Rep. Patrick McHenry, one-third of North Carolina’s trio of goofball Congressmembers, along with Virginia Foxx and Sue Myrick, was last seen here comparing Freudian metaphors with a male friend, and introducing critical legislation to honor NASCAR’s Jimmie Johnson. Now he has a new legislative hobbyhorse to ride: yanking Ulysses Grant off the $50 bill and replacing him with Ronald Reagan. “Every generation needs its own heroes,” says McHenry, who, like many conservatives, reveres Reagan as an icon of all-American right-wing purity. I don’t have a problem with taking Grant off our money — historians consistently rank him among the 10 worst presidents. But replace him with Reagan? President Max Headroom?  Ronnie Raygun? Um, no.

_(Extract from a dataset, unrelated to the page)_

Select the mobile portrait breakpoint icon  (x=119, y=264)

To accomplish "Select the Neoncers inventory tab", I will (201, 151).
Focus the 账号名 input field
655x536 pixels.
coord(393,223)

The irony of McHenry’s proposal is that current conservatives’ ideal of Reagan as St. Ron is barely recognizable to anyone with a clear memory of the 1980s. The right today lionizes Reagan as a widely beloved President who won the Cold War, shrank government, cut taxes, and represented the values of small-town, small business America. This is myth-making at its wishful-thinking height. Let’s look at the right’s claims about Reagan.

First of all, Reagan cut taxes once, in 1981, and then raised them nearly every year after that, to cover the enormous debt created by his uber-massive military spending increases. Mr. Small Government never came close to balancing the budget, and in fact, left us with the largest government deficit in history up to that point.

The Soviet Union was in a long, slow process of gradual collapse from within when Reagan came to office; and you’d be hard-pressed to find a reputable military historian who gives Reagan credit for “winning” the Cold War, no matter how many times the GOP repeats the claim.

President Popularity? Not really. Reagan’s approval ratings were about average; beyond that, he was one of the most divisive presidents in American history.

The right’s biggest Reagan fantasy is that he was defiant and uncompromising in his foreign policy. Reagan was definitely to the right of his predecessors, but he was also a pragmatist rather than being ideology-driven (like his current worshippers). When terrorists blew up barracks in Beirut, Lebanon, killing 241 U.S. soldiers, Reagan withdrew the rest of the U.S. force offshore. More importantly, Reagan spent his second term in office working on ways to reduce nuclear weapons, and at a summit with Gorbachev in Iceland, came within a  hair’s breadth of negotiating the elimination of all nuclear weapons. Hardly the inflexible bad-ass portrayed today by conservative fantasists. On top of that, it was Reagan’s reluctance to send large numbers of U.S. troops into war that led to his administration’s involvement in the Iran-Contra fiasco (Reagan underlings, including Ollie North, secretly sold weapons to Iran and illegally redirected the money to anti-communist fighters in Nicaragua).

Finally — at least for this blog entry — the image of Reagan as representative of small-town, small-business America is belied by his policies favoring huge corporations and Wall Street interests, policies that have resulted in the near-extinction of family farms and small towns’ economies.

If you’re interested in reading more about the current conservative fantasies of Reagan and his actual record, I recommend the book Tear Down This Myth by Pulitzer-winning reporter Will Bunch.

So, please, no Ronald Reagan on our money. And if you have to take Grant off the 50, at least replace him with a president of genuine historical stature, like one of the Roosevelts, or Kennedy.